DOE Office of Science Director Ray Orbach was unable to attend, so Michael Strayer, Director of the Office’s Scientific Discovery Through Advanced Computation (SciDAC) attended in his stead. Strayer made a couple of interesting points about the character of DOE Office of Science research: “no filter” at SciDAC — no prohibitions against the participation of foreign-born students in SciDAC related research; more than 50 percent of SciDAC funding goes to university researchers, 65 percent of requests for time on DOE systems are from university-based researchers. Demand far exceeds available cycles, Stayer said, but DOE Office of Science is making the cycles available even at the sacrifice of some of their “core” DOE programs.
Arden Bement gave the standard NSF presentation on Cyberinfrastructure, but noted that NSF is concerned with finding the right balance between computer science, domain science and general research. Specifically, NSF hopes to grow current cyber efforts, including:

  • $60 million in FY 05 for supercomputer operations;
  • adding up to 50 teraflops in capacity to PSC in FY 05-06;
  • $10 million in training and mentoring grants;
  • restarting the HEC-University Research Activity; and
  • developing domain specific and generic computational science activities.

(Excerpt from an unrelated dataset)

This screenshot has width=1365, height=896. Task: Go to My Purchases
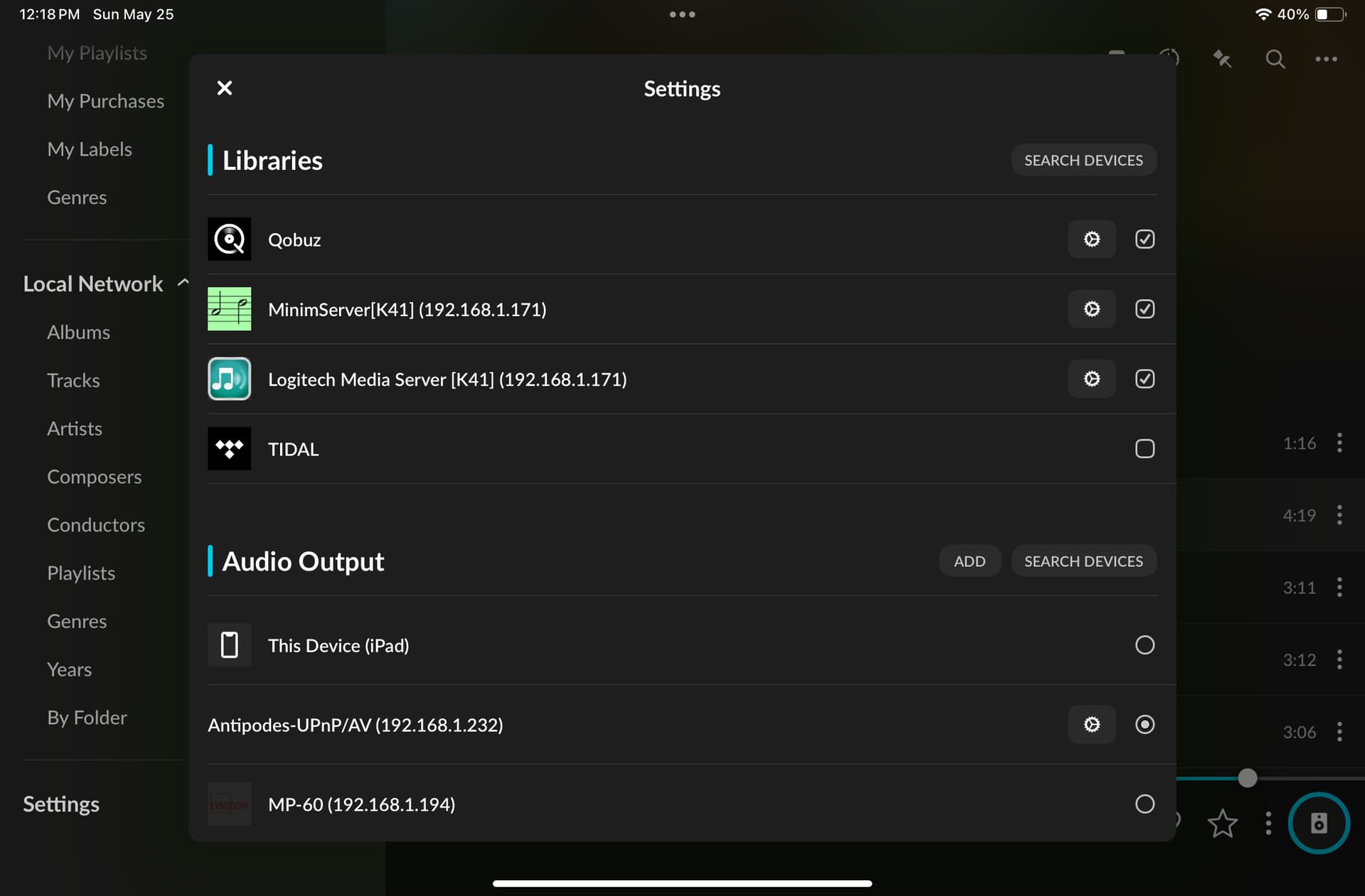coord(105,101)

On this last point, Bement said he hopes NSF will expand its domain specific activities, and that domain independent research will continue to see its funding in CISE. Bement was also asked to compare the US’s current efforts to those of the Japanese — especially in light of the Japanese Earth Simulator. Bement noted he thought the Japanese have “reached the peak of what vector machines can do” and that “surpassing it will take hybrid machines. Bement said efforts in CISE will focus beyond the frontiers — quantum and DNA-based computing, for example.
Regarding the agency’s cyberinfrastructure plan, CISE AD Peter Freeman noted that the Atkins’ report, which included a lofty $1 billion recommended increase for cyberinfrastructure programs at NSF, was an important guiding document, but probably an unrealistic request given the current fiscal environment. However, if you consider the Atkins’ report to be “broader than just NSF” than we have a chance to reach that number in aggregate efforts of the various agencies — but it’s important that we coordinate better to better leverage the resources of the federal government.
The final witness was Ken Kennedy, Rice University professor and former co-chair of the PITAC committee at the time of the release of the 1999 Information Technology Research: Investing in Our Future report. He delivered a report card on the federal government’s achievements in IT R&D since that report. In short, his report raises some concerns about the composition, management and increasingly short-term focus of the federal effort. His slides are an excellent overview of the current situation, so I’ve posted them here with his permission. Well worth a read.
The next full meeting of PITAC will be October 12, 2004. At that time, I think we’ll see a draft report from the Cybersecurity subcommittee, and perhaps some additional activity by the computational science committee. Whatever the case, keep it tuned here for the details as they happen.